◆ Exercise
Your job is to return every line in the data holding the string "section".

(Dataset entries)

○ ○ ○ ○ ○ ○ ○

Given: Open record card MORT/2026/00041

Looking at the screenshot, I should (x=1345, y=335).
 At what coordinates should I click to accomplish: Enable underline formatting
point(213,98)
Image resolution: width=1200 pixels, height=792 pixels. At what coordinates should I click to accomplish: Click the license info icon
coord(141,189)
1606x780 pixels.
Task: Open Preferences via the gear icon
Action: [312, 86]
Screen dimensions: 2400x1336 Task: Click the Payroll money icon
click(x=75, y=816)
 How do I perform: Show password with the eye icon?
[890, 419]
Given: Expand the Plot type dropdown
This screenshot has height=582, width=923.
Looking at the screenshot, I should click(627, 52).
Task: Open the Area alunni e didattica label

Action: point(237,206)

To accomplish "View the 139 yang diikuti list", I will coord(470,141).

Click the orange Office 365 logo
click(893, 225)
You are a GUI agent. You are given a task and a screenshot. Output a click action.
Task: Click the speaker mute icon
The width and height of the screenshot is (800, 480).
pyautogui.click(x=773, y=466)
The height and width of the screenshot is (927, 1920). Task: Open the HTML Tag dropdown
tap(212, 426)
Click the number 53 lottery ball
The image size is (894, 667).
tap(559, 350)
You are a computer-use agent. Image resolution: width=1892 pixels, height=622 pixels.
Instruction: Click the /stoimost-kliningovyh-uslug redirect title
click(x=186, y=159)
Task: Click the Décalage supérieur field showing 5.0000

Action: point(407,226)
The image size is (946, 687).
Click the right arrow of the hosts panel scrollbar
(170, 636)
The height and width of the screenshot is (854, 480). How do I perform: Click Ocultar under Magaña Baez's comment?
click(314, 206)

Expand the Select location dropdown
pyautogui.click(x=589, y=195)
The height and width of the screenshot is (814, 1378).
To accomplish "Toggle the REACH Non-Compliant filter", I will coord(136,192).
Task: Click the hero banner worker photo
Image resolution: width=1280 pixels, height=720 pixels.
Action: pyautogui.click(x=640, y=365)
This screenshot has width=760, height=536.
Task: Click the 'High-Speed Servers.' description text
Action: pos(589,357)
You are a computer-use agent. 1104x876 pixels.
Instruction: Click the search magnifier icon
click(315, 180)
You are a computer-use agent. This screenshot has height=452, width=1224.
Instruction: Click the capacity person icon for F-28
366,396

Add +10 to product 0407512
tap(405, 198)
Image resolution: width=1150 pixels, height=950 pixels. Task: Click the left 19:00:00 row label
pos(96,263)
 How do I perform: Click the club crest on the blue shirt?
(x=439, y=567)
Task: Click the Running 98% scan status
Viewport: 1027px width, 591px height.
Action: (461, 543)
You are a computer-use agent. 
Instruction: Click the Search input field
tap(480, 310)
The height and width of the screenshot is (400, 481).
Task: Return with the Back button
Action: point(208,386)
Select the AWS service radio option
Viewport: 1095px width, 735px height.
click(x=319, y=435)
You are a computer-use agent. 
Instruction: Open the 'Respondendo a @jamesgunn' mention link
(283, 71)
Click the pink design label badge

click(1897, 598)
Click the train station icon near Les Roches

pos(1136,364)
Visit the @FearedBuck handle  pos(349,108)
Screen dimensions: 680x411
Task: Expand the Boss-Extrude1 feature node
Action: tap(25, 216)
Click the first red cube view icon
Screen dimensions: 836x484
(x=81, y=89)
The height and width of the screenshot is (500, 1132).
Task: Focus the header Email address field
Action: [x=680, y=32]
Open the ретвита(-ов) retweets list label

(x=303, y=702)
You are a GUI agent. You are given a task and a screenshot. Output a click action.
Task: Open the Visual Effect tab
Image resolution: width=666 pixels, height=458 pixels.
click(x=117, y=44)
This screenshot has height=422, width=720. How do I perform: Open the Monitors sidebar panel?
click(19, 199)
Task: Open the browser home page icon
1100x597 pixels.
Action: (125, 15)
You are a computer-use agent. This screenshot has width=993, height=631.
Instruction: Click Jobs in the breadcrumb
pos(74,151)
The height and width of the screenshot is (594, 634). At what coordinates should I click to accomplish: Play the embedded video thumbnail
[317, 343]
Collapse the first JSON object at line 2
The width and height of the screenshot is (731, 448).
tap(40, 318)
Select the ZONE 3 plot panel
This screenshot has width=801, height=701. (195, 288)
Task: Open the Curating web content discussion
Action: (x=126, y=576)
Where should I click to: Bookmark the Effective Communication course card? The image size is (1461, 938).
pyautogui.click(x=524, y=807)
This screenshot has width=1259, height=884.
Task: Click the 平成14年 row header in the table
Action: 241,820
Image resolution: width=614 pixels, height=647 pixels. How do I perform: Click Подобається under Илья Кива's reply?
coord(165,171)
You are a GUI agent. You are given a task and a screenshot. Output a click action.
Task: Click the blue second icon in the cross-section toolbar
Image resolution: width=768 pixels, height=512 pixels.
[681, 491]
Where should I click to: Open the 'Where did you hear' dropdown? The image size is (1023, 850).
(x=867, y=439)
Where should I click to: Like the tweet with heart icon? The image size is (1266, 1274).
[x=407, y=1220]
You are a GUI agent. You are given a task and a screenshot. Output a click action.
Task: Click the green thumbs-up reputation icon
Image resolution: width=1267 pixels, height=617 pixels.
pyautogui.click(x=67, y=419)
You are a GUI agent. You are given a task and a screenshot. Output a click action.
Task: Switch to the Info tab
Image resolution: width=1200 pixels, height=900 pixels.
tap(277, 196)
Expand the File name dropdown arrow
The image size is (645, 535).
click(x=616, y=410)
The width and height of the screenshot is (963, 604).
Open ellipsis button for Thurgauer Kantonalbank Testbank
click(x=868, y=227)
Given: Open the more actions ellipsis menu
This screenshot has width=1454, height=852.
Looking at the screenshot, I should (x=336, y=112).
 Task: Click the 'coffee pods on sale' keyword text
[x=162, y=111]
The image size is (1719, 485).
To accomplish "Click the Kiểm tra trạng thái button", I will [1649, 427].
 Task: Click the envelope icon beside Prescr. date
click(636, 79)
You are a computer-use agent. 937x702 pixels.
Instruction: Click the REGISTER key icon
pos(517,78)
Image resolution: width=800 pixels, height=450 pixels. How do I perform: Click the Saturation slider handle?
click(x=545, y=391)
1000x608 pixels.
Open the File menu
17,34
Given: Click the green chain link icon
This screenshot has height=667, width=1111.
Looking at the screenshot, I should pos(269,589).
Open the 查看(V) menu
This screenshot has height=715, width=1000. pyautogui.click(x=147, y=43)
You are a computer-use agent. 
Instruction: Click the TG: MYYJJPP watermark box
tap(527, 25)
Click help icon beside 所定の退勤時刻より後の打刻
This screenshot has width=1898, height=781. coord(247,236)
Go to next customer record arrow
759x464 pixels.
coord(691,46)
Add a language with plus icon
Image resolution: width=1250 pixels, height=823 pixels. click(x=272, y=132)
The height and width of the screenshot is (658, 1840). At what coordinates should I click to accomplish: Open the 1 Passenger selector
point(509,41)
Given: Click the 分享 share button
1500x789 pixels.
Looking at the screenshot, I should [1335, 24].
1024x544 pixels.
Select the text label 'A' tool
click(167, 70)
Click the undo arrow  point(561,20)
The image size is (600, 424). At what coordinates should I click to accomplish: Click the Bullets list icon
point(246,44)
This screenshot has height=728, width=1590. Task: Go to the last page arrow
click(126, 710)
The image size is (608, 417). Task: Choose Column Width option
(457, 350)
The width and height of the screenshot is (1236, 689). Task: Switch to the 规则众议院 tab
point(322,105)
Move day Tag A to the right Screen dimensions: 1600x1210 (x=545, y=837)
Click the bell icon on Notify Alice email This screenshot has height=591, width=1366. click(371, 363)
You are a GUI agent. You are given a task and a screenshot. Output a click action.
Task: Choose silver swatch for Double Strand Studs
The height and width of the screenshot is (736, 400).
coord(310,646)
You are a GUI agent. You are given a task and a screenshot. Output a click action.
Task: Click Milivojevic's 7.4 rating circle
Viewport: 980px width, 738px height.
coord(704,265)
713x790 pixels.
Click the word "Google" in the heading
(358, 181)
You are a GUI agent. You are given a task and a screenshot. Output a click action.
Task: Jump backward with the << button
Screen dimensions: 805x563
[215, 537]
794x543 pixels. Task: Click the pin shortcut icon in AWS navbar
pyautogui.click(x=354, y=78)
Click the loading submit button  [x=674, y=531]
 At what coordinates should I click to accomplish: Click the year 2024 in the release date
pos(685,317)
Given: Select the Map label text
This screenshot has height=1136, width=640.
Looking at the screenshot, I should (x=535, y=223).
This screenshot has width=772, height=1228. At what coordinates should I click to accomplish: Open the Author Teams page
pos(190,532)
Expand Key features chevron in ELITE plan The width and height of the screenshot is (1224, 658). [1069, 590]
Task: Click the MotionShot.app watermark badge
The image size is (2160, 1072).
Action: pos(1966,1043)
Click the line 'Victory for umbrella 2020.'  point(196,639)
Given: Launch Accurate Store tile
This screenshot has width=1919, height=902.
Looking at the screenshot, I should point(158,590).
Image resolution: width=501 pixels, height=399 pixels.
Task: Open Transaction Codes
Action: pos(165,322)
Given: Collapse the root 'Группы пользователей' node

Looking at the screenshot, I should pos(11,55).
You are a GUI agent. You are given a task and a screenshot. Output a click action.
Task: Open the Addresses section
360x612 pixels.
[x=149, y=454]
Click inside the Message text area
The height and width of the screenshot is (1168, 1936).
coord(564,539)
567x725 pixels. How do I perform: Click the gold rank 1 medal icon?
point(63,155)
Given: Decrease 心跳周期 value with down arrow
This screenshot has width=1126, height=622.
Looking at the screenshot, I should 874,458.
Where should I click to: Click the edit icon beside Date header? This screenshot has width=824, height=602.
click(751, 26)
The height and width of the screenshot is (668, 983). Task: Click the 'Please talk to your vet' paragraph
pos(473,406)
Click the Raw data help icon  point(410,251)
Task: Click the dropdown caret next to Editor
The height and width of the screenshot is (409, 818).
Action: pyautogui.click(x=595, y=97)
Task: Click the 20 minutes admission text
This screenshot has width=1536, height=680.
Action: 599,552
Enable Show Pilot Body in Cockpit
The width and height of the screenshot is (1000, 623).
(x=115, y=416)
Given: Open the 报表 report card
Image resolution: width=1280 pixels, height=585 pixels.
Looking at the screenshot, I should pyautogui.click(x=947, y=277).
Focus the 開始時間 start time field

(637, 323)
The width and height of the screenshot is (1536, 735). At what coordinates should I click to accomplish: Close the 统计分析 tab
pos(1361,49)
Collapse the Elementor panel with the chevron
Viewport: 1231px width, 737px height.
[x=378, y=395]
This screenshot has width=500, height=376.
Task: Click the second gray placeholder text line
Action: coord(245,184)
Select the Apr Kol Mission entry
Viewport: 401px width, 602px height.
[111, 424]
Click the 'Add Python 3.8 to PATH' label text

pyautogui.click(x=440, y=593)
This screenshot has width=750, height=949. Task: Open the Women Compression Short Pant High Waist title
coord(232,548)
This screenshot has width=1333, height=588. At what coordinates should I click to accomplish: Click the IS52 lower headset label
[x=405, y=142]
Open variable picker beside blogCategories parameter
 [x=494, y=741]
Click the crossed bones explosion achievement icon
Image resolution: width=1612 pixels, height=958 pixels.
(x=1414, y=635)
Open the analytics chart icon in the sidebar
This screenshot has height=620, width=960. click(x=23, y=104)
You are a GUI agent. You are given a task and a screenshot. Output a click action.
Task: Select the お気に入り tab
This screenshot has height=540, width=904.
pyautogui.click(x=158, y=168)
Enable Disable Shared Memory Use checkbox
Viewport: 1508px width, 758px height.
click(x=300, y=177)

○ ○ ○ ○ ○ ○ ○

◆ Exercise answer
Task: Click the blue second icon in the cross-section toolbar
Task: Open the Addresses section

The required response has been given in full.